Texte source |
J’ai été déroutée dans un premier temps: pas de gore ou très peu, organes soigneusement dissimulés, pratiquement pas de cris d’épouvante. Pourtant c’est le même genre d’horreur que pour La Mouche, en plus psychologique, plus atmosphérique (plus subtil aussi?) et sans doute plus riche en interprétations et niveaux de lecture.
On y retrouve les mêmes thèmes que pour La Mouche: l’amour pour une femme empêché par une horrible anomalie physique bien sûr, mais aussi, par exemple, celui de la maternité, dans tout ce qu’elle a de plus insondable et de plus monstrueux, et qui nous pousse à la rejeter. Si dans la Mouche ce rejet venait de la femme, épouvantée à l’idée de donner naissance à un être contre-nature, il est ici très oedipien: ainsi le ventre de Claire Niveau en plus de constituer pour les deux frères une impasse professionnelle (c’est la première fois de leur carrière qu’ils sont confrontés à pareil cas), ainsi que la porte ouverte à une faille dans leur osmose (comment ne pas voir, dans ses trois utérus, la représentation de cette tierce personne venant se mêler d’un duo jusque-là indivisible?), est aussi ce qui les renvoie à leur propre « difformité », celle d’être nés jumeaux. En le découvrant, Beverly, le plus fragile des deux frères, semble se souvenir de l’endorit d’où il est issu (et c’est aussi, sans doute, ce qui le poussera à créer des instruments de torture pour ses patientes; il en vient à haïr cet endroit originel qui a fait de lui un monstre, et à tenter de le rectifier par tous les moyens). En cela, on peut voir dans le personnage de Claire une substitution à la figure maternelle, jusque dans sa relation avec Beverly: plus reposante que celle qu’il entretient avec son frère, mais aussi plus spirituelle,
un brin idéalisée, et surtout une relation où la séparation (coupe du cordon) est autorisée; ainsi Claire, toute stérile qu’elle soit, aura réussi à engendrer un nouveau Beverly... et d’ailleurs, si lui et son frère ont choisi le métier de gynécologue, n’est-ce pas pour tenter de percer l’énigme autour de leur nature?

Tâche à réaliser | Poursuivez la critique de film sur les deux frères jumeaux gynécologues à partir de sa dernière phrase. Le listing n'est d'aucune utilité ici.

Listing fourni |
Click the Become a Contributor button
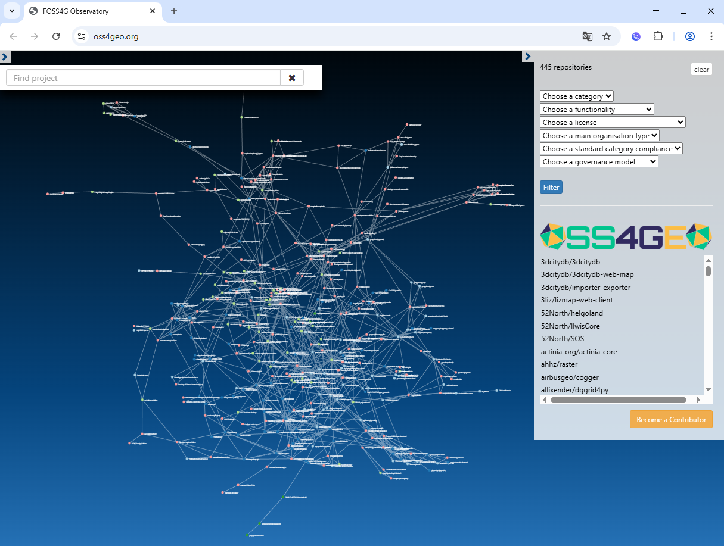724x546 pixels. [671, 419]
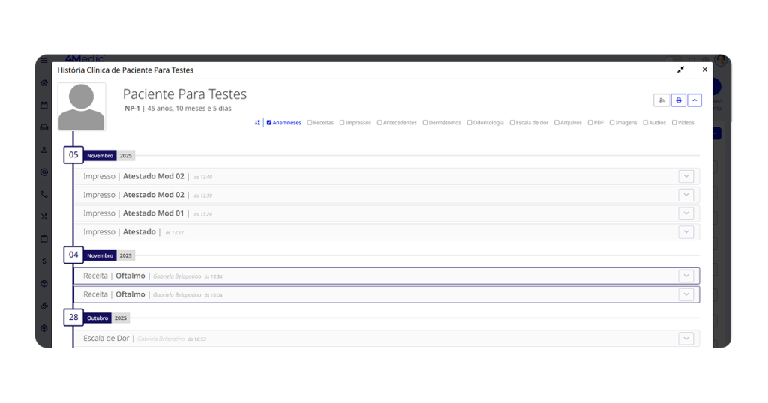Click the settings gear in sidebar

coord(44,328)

---

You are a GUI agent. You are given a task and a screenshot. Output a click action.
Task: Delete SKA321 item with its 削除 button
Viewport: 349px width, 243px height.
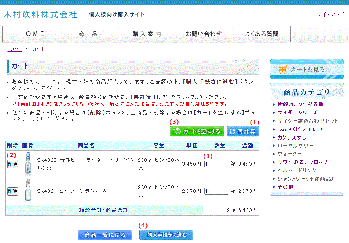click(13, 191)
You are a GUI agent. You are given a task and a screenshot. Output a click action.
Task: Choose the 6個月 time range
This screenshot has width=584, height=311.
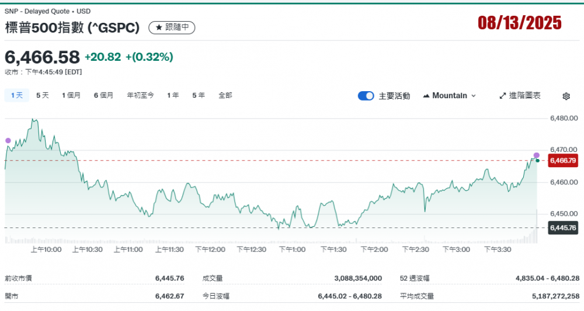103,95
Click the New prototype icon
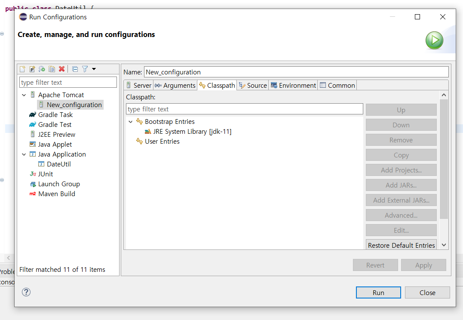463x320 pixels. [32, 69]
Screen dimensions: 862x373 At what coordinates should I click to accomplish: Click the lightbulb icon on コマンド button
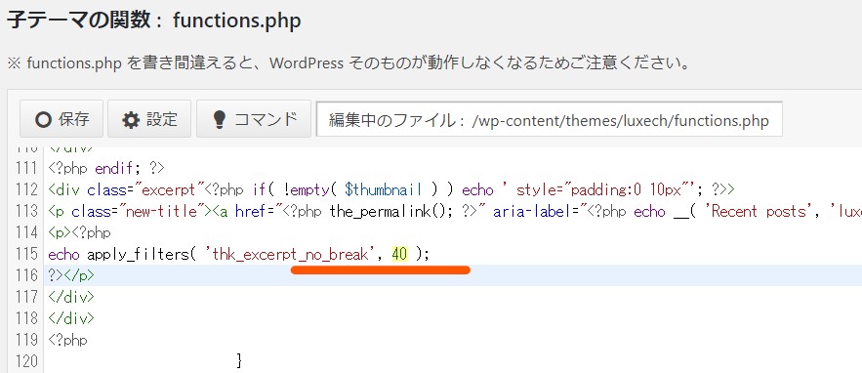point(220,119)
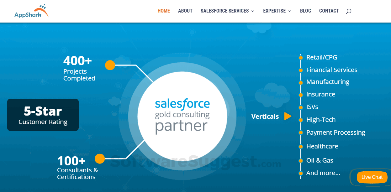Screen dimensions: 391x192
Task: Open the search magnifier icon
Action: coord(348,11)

Espace réponse |
Un autre thème bien présent est celui de l’homme qui, en voulant s’élever par le biais de la science, ne réussit qu’à amorcer une longue et terrible descente aux enfers: ainsi le scientifique de La Mouche, qui en voulant créer un surhomme se transforme en abomination génétique; ainsi également Beverly, qui comme son frère n’a jamais réussi à dépasser le stade de l’enfant rattaché à sa famille, et qui, en tentant de s’en détacher pour devenir adulte, ne réussit qu’à régresser au stade foetal, en entraînant son frère avec lui. Cette tentative réussit cependant en partie, dans la mesure où elle permet (sinon physiquement, au moins psychiquement) de le distinguer de son frère: des deux, Bev est celui qui explore, innove, expérimente; c’est lui qui, le premier va découvrir qu’il existe une autre alternative à la fratrie Manthle, et essayer de la saisir; il connaît donc une véritable évolution au cours du film; à l’inverse, son frère Elliot, plus conservateur, déterminé à préserver les apparences et faire se maintenir les relations (il est toujours très soucieux de l´image que lui et son frère peuvent renvoyer auprès du grand public), moins imaginatif et moins apte à s’adapter aux situations nouvelles, ne fera que le suivre dans sa chute, s’acharnant à conserver leur lien, quitte à y sacrifier sa raison et sa vie; le plus fort des deux n’est donc pas forcément celui que l´on croit...
Néanmoins, les tentatives concrètes pour séparer les jumaux s´avèreront vaines: en attestent les objets de torture créés par Bev, devenus des objets de décoration servant juste à orner les vitrines des magamsins d’art. Et même Elliot mort, Beverly ne peut se résoudre à l´abandonner. Encore une fois, la fin est similaire à celle de la Mouche: la mort lente d’un homme emprisonné dans son laboratoire, étouffé par ses expériences, payant le prix d’être allé beaucoup plus loin que sa nature ne le lui permettait.